April 21, 2006

Undercounted NCLB Subgroups

The eduspere is all aflutter with NCLB's undercounted minority fiasco. The tension is between statistical signficance on one hand and accountability for traditionally underperforming minority groups on the other. I think I have a solution.

When a school doesn't have enough of one or more minority groups to form a statistically significant group -- just aggregate them. We'll call this group the traditionally underperforming subgroup. The group would include african-americans, hispanics, and native-americans.

If you couldn't form a statistically significant group out of these subgroups, you could then disaggregate the non-northeast-asians from the asian subgroup and include them too. And, if you still needed more in the group, you could include the economically disadvantaged kids to capture some of the lower-performing whites too. That should do it.

Actually, why don't we just get rid of these silly racial subgroups altogether and focus on the real problem area -- the low performers -- the kids who fall on the left half of the IQ curve, no matter what subgroup they come from. These are the kids who need to most educational attention and resources.

We don't need to separately track the high performing african-americans, hispanics, and native americans disproportionately located in the more affluent schools, they're going to perform more like their white and asian counterparts. Likewise, shouldn't we be more concerned about the performance of the low performing whites and asians? They're more likely to peform like the lower performing african-americans, hispanics, and native americans, so let's give them the same attention.

Of course, then we'd have to face the ugly reality of IQ disparities and racial differences, but if we really are concerned about not leaving any child behind, we're going to have to face up to this reality sooner rather than later.


Anonymous said...

I've forgotten the details now, but we were psyched to challenge some major deficiencies (now corrected) in our kids' autism program by looking at NCLB data for autistic kids performance in our district.

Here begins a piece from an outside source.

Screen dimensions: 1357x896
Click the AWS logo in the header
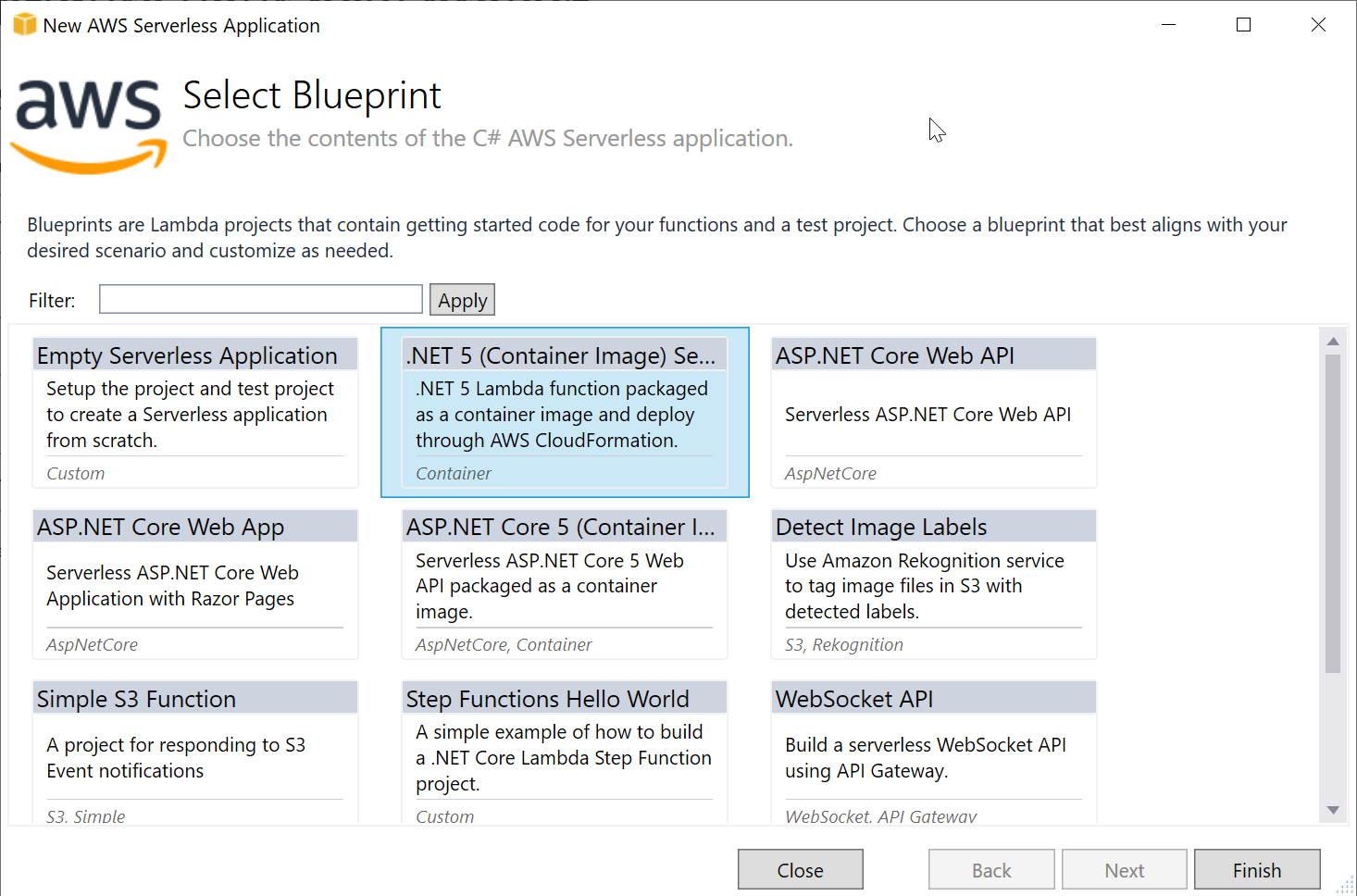click(x=89, y=125)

It turned out that the data wouldn't be shared because there are so few autistic kids in our district that publishing the data would violate privacy.

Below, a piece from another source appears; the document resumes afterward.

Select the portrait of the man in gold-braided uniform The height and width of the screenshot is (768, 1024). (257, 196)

Of course, that's going to be true by definition in any district smaller than a large city school district.

So no help there.

Anonymous said...

I actually agree with you on this one. It seems to me a waste of time to try to categorize the problems by race--or other subgroup--and then try to address the subgroup INSTEAD of the PROBLEMS, which, in my experience, invariably vary person to person, and do not respect racial or gender, and sometimes not even economic barriers.